Kansas City in the early 1990s was the apogee of what Rick Hess and I describe in our new volume, Educational Entrepreneurship Today, as the “system” approach to school reform. It is marked by careful planning, alignment, and coordination, all driven by the wisdom of experts and implemented by clear-eyed technocrats—or at least that’s how it is supposed to work. Kansas City shows, even with a boatload of money and a judge who can implement programs with the stroke of a pen, just how hard it is to pull that off.
What were the results? When Judge Dean Whipple eventually dismissed the case, 20 years after it began and after Clark himself had retired, he summed it up well, writing, “Despite the expenditure of vast sums, the prolonged oversight of a federal court and its appointees, the efforts of multiple parties, and the passage of forty years since the end of official de jure segregation in Kansas City, Missouri, the KCMSD still struggles to provide an adequate education to its pupils.”
I grew up in Kansas City during this time, so it’s no surprise that I have a different view of how to improve the education system. Rather than looking for the grand solution or trying to impose “best practices” on every school and classroom, I favor a more decentralized approach marked by experimentation, trial and error, and smaller entrepreneurial organizations working to solve the problems that are right in front of them.
Fortunately for residents of Crown Town (sorry—we’re still basking in the glow of last year’s World Series win and will be for some time now), this more decentralized approach has been adopted to a large degree, and some seeds for future success have been planted. As the court case wound down, Kansas City opened its doors to charter schools.
Today, according to the National Alliance for Public Charter Schools, the Kansas City Missouri, School District has the 5th-highest percentage of its students in charter schools, at 41%. And it appears that the market share will only grow in the future.
It has not been all roses. Several charter schools have failed, and some have failed spectacularly. However, a loosely aligned network of schools is gradually emerging in Kansas City and meeting with success. Recently, the public policy research firm Mathematica released an evaluation of the Ewing Marion Kaufmann School that showed incredible gains from its students. French language immersion school Academie Lafayette has a waiting list over a hundred students long. The Crossroads Academy, a popular urban charter school that was bursting at the seams, is opening new campuses, and the Citizens of the World network is coming to Kansas City after a group of enterprising parents issued their own RFP to charter organizations to attract a school operator.
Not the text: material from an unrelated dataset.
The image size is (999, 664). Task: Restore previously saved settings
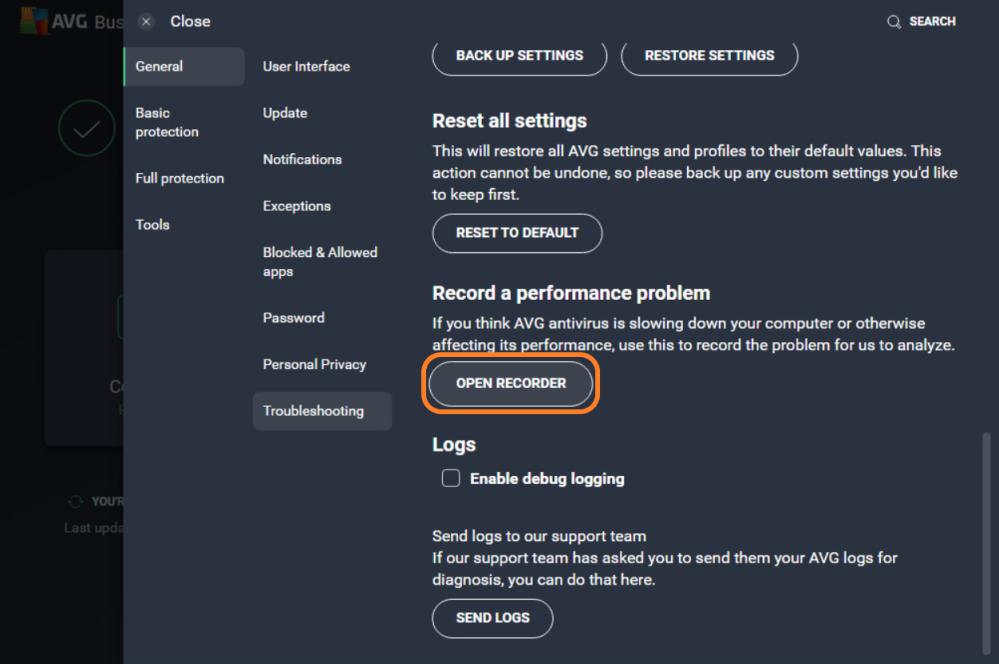coord(709,56)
Is change happening fast enough? Of course not. Will all of these schools meet with success? Maybe not. But given the backdrop they are working against, they are beating the odds. What’s more, if one school fails, the damage can be contained. If a whole district falls into disarray, it can take a city down with it.
The lesson from Kansas City for the rest of the nation is one of humility. We often don’t know what we don’t know, and are overconfident that our one great idea is the silver bullet can turn things around if embraced by every teacher or every school. We think that we can impose our views and shape the behaviors of people by administrative diktat, even when the people we’re working with deeply disagree with us about the proper course of action. The world doesn’t work that way, and we must keep that in mind as we chart a path forward.